(Stored data entries)
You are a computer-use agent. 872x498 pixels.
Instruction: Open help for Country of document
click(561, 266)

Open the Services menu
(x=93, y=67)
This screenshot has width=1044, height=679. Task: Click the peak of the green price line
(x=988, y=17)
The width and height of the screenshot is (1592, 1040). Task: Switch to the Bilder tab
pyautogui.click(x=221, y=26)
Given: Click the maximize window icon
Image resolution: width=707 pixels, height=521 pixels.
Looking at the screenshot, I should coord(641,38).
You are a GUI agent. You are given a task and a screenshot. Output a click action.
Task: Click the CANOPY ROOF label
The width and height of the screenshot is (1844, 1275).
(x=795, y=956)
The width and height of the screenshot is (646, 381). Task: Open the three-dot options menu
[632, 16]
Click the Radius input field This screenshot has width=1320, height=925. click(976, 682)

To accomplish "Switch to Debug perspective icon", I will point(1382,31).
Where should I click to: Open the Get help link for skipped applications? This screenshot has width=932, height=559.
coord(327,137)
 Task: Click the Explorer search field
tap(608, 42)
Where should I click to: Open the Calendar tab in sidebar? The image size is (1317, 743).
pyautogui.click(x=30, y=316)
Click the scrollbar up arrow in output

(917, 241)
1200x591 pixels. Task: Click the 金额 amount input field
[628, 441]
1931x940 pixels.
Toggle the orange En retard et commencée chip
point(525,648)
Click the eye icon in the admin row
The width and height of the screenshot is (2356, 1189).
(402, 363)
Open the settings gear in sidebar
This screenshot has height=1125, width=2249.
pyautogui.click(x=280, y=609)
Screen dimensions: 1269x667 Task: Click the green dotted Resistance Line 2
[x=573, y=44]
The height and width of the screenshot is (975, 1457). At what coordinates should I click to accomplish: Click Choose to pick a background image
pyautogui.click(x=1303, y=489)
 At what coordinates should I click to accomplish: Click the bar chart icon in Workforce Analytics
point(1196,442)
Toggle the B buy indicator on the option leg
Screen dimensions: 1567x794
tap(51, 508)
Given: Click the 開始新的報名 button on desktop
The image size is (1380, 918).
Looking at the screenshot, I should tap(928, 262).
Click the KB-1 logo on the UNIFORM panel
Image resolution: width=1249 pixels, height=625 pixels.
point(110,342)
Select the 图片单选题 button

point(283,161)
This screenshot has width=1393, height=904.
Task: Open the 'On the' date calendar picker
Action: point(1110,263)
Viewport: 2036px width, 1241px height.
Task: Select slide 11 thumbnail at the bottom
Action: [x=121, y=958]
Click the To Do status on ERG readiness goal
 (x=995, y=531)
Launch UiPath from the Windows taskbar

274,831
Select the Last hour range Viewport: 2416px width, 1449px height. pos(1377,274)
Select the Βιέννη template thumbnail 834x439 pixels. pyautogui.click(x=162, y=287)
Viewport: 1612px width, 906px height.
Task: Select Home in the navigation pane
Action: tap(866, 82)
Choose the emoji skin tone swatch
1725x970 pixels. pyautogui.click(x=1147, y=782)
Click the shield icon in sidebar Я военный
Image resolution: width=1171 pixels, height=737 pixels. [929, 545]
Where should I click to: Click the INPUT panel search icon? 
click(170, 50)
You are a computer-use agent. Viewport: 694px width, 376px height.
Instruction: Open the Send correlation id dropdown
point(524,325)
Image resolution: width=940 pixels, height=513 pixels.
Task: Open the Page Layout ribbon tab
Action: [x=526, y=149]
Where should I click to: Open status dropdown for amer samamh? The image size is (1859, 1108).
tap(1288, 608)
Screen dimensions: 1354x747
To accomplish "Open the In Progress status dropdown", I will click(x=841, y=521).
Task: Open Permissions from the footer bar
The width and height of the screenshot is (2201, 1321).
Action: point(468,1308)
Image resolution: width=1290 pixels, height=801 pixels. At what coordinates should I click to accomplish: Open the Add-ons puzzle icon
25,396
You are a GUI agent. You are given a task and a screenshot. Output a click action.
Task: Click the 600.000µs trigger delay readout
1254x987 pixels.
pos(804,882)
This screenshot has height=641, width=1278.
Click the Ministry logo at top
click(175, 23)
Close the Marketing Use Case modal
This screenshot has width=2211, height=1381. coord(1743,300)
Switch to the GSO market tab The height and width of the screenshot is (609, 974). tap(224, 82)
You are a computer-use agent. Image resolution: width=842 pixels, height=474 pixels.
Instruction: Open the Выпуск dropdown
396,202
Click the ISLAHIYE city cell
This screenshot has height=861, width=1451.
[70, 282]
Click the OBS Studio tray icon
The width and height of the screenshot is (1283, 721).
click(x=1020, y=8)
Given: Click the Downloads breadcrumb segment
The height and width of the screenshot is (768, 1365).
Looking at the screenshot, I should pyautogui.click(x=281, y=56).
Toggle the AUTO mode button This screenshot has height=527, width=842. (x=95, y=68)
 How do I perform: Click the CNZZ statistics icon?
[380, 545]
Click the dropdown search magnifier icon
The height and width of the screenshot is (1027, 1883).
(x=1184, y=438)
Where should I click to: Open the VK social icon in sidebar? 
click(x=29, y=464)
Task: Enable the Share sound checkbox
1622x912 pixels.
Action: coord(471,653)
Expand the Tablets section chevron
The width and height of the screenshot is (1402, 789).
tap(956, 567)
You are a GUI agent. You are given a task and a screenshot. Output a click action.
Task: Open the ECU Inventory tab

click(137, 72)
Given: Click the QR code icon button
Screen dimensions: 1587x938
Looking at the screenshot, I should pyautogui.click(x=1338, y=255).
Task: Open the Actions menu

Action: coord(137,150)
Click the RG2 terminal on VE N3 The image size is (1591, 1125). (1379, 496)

## INSTRUCTIONS FOR THE TASK
Copy out all of the data exactly, leaving nothing out.

## SOLUTION FOR THIS TASK
You are a computer-use agent. 872x498 pixels.
Instruction: Open help for Country of document
click(561, 266)

Open the Services menu
(x=93, y=67)
This screenshot has width=1044, height=679. Task: Click the peak of the green price line
(x=988, y=17)
The width and height of the screenshot is (1592, 1040). Task: Switch to the Bilder tab
pyautogui.click(x=221, y=26)
Given: Click the maximize window icon
Image resolution: width=707 pixels, height=521 pixels.
Looking at the screenshot, I should coord(641,38).
You are a GUI agent. You are given a task and a screenshot. Output a click action.
Task: Click the CANOPY ROOF label
The width and height of the screenshot is (1844, 1275).
(x=795, y=956)
The width and height of the screenshot is (646, 381). Task: Open the three-dot options menu
[632, 16]
Click the Radius input field This screenshot has width=1320, height=925. click(976, 682)

To accomplish "Switch to Debug perspective icon", I will point(1382,31).
Where should I click to: Open the Get help link for skipped applications? This screenshot has width=932, height=559.
coord(327,137)
 Task: Click the Explorer search field
tap(608, 42)
Where should I click to: Open the Calendar tab in sidebar? The image size is (1317, 743).
pyautogui.click(x=30, y=316)
Click the scrollbar up arrow in output

(917, 241)
1200x591 pixels. Task: Click the 金额 amount input field
[628, 441]
1931x940 pixels.
Toggle the orange En retard et commencée chip
point(525,648)
Click the eye icon in the admin row
The width and height of the screenshot is (2356, 1189).
(402, 363)
Open the settings gear in sidebar
This screenshot has height=1125, width=2249.
pyautogui.click(x=280, y=609)
Screen dimensions: 1269x667 Task: Click the green dotted Resistance Line 2
[x=573, y=44]
The height and width of the screenshot is (975, 1457). At what coordinates should I click to accomplish: Click Choose to pick a background image
pyautogui.click(x=1303, y=489)
 At what coordinates should I click to accomplish: Click the bar chart icon in Workforce Analytics
point(1196,442)
Toggle the B buy indicator on the option leg
Screen dimensions: 1567x794
tap(51, 508)
Given: Click the 開始新的報名 button on desktop
The image size is (1380, 918).
Looking at the screenshot, I should tap(928, 262).
Click the KB-1 logo on the UNIFORM panel
Image resolution: width=1249 pixels, height=625 pixels.
point(110,342)
Select the 图片单选题 button

point(283,161)
This screenshot has width=1393, height=904.
Task: Open the 'On the' date calendar picker
Action: point(1110,263)
Viewport: 2036px width, 1241px height.
Task: Select slide 11 thumbnail at the bottom
Action: [x=121, y=958]
Click the To Do status on ERG readiness goal
 (x=995, y=531)
Launch UiPath from the Windows taskbar

274,831
Select the Last hour range Viewport: 2416px width, 1449px height. pos(1377,274)
Select the Βιέννη template thumbnail 834x439 pixels. pyautogui.click(x=162, y=287)
Viewport: 1612px width, 906px height.
Task: Select Home in the navigation pane
Action: tap(866, 82)
Choose the emoji skin tone swatch
1725x970 pixels. pyautogui.click(x=1147, y=782)
Click the shield icon in sidebar Я военный
Image resolution: width=1171 pixels, height=737 pixels. [929, 545]
Where should I click to: Click the INPUT panel search icon? 
click(170, 50)
You are a computer-use agent. Viewport: 694px width, 376px height.
Instruction: Open the Send correlation id dropdown
point(524,325)
Image resolution: width=940 pixels, height=513 pixels.
Task: Open the Page Layout ribbon tab
Action: [x=526, y=149]
Where should I click to: Open status dropdown for amer samamh? The image size is (1859, 1108).
tap(1288, 608)
Screen dimensions: 1354x747
To accomplish "Open the In Progress status dropdown", I will click(x=841, y=521).
Task: Open Permissions from the footer bar
The width and height of the screenshot is (2201, 1321).
Action: point(468,1308)
Image resolution: width=1290 pixels, height=801 pixels. At what coordinates should I click to accomplish: Open the Add-ons puzzle icon
25,396
You are a GUI agent. You are given a task and a screenshot. Output a click action.
Task: Click the 600.000µs trigger delay readout
1254x987 pixels.
pos(804,882)
This screenshot has height=641, width=1278.
Click the Ministry logo at top
click(175, 23)
Close the Marketing Use Case modal
This screenshot has width=2211, height=1381. coord(1743,300)
Switch to the GSO market tab The height and width of the screenshot is (609, 974). tap(224, 82)
You are a computer-use agent. Image resolution: width=842 pixels, height=474 pixels.
Instruction: Open the Выпуск dropdown
396,202
Click the ISLAHIYE city cell
This screenshot has height=861, width=1451.
[70, 282]
Click the OBS Studio tray icon
The width and height of the screenshot is (1283, 721).
click(x=1020, y=8)
Given: Click the Downloads breadcrumb segment
The height and width of the screenshot is (768, 1365).
Looking at the screenshot, I should pyautogui.click(x=281, y=56).
Toggle the AUTO mode button This screenshot has height=527, width=842. (x=95, y=68)
 How do I perform: Click the CNZZ statistics icon?
[380, 545]
Click the dropdown search magnifier icon
The height and width of the screenshot is (1027, 1883).
(x=1184, y=438)
Where should I click to: Open the VK social icon in sidebar? 
click(x=29, y=464)
Task: Enable the Share sound checkbox
1622x912 pixels.
Action: coord(471,653)
Expand the Tablets section chevron
The width and height of the screenshot is (1402, 789).
tap(956, 567)
You are a GUI agent. You are given a task and a screenshot. Output a click action.
Task: Open the ECU Inventory tab

click(137, 72)
Given: Click the QR code icon button
Screen dimensions: 1587x938
Looking at the screenshot, I should pyautogui.click(x=1338, y=255).
Task: Open the Actions menu

Action: coord(137,150)
Click the RG2 terminal on VE N3 The image size is (1591, 1125). (1379, 496)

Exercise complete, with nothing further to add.